Common Inspection Findings in Person-Centred Planning for ABI Services and How to Address Them

Inspection findings in acquired brain injury (ABI) services frequently highlight gaps in person-centred planning, even where providers demonstrate strong intent. Common issues include plans that do not reflect current needs, inconsistent application in practice and limited evidence of involvement or outcomes. Understanding these findings is essential for improving quality and ensuring compliance. For broader context, this article should be read alongside Person-Centred Planning & Strengths-Based Support and ABI Service Models & Pathways.

Commissioners and inspectors increasingly focus on how planning is delivered and evidenced, rather than simply whether it exists. Providers that proactively address common gaps are better positioned to achieve positive inspection outcomes and demonstrate high-quality care.

Common inspection findings in ABI planning

Typical findings include:

  • Plans that are generic or not personalised
  • Outdated information that does not reflect current needs
  • Limited evidence of involvement or decision-making
  • Inconsistency between plans and practice

These issues often reflect deeper operational or governance challenges.

Commissioner and inspector expectations

Commissioner expectation: Evidence of quality and impact. Commissioners expect providers to demonstrate how planning improves outcomes and supports effective service delivery.

Regulator expectation (CQC): Accurate and current plans. Inspectors expect plans to be up to date, personalised and clearly linked to practice.

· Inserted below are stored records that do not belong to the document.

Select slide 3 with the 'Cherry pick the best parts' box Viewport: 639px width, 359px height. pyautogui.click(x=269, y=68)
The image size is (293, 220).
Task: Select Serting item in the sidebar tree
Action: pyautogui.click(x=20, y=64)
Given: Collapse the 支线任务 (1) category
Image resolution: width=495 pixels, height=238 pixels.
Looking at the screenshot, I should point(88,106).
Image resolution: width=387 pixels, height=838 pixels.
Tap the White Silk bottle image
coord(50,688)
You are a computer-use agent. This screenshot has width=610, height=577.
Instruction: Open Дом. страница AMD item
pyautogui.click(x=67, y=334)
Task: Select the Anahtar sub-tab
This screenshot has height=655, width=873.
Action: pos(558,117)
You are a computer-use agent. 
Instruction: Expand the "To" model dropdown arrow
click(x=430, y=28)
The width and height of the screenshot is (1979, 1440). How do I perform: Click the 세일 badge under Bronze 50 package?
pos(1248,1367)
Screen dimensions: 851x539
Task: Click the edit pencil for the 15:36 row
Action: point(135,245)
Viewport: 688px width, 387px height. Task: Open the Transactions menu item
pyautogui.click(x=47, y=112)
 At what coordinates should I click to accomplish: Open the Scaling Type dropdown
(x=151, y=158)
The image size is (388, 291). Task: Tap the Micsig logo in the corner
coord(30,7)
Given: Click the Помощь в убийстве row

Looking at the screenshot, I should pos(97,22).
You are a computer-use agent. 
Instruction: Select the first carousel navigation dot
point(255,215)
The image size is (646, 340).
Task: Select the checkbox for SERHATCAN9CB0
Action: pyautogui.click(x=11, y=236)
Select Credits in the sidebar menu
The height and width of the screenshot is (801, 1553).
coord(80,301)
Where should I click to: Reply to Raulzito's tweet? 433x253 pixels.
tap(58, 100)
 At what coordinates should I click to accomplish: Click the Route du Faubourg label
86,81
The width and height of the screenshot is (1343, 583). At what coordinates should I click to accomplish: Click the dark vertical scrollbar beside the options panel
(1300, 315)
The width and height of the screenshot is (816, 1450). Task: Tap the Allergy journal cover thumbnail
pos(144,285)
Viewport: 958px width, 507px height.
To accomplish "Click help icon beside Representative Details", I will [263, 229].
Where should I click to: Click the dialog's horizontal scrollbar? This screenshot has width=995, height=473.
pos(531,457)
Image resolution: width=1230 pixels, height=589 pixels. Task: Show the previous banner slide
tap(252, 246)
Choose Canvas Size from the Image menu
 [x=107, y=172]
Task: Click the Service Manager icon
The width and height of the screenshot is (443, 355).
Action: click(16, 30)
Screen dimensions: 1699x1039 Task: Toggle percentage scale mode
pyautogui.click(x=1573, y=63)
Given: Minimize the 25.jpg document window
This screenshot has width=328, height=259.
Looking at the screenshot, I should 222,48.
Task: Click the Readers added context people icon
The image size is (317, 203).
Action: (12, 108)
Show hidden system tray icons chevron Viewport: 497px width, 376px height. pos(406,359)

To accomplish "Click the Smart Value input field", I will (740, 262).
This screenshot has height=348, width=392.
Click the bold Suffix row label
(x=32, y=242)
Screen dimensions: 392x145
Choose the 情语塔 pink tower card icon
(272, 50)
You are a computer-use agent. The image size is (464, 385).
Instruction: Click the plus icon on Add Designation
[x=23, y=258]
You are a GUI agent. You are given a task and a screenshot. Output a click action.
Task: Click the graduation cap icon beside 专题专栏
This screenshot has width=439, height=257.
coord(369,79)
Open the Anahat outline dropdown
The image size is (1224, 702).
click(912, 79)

Addressing generic or unclear plans

Generic plans are a common issue and can undermine person-centred practice. Plans must reflect individual preferences, needs and outcomes in detail.

Operational example 1: Personalisation of planning templates

An ABI provider redesigned planning templates to require specific, individualised information. Staff were trained to avoid generic language and focus on meaningful detail.

Audits showed improved quality and greater alignment with inspection expectations.

Ensuring plans remain up to date

Outdated plans are a frequent inspection finding. Providers must ensure that plans are reviewed and updated regularly.

Operational example 2: Structured review schedules

A service introduced clear review schedules, with additional reviews triggered by changes in need or behaviour. Managers monitored compliance through audits and supervision.

This ensured that plans remained current and relevant.

Improving evidence of involvement

Limited evidence of involvement is another common issue. Providers must demonstrate how individuals are supported to participate in planning.

Operational example 3: Enhanced involvement recording

An ABI provider introduced structured recording of involvement, including how information was presented, how views were gathered and how decisions were reached.

This strengthened evidence and improved inspection outcomes.

Aligning plans with practice

Inconsistency between plans and practice is a key risk area. Providers must ensure that staff understand and apply plans consistently.

This includes:

  • Training and supervision focused on planning
  • Regular observation of practice
  • Clear communication across teams

Alignment is essential for demonstrating credibility.

Strengthening governance and oversight

Governance systems must monitor both documentation and practice. This ensures that issues are identified and addressed proactively.

This can include:

  • Regular audits of plans and records
  • Monitoring of outcomes and progress
  • Feedback from individuals and families

Strong governance supports continuous improvement.

Preparing for inspection

Providers should prepare for inspection by ensuring that:

  • Plans are current and personalised
  • Staff can explain how plans guide their actions
  • Records demonstrate application and review

Preparation should be ongoing and embedded in daily practice.

Turning findings into improvement

Inspection findings should be used as a tool for improvement rather than a reactive process. Providers that address common gaps proactively demonstrate stronger quality, better outcomes and increased confidence from commissioners and regulators.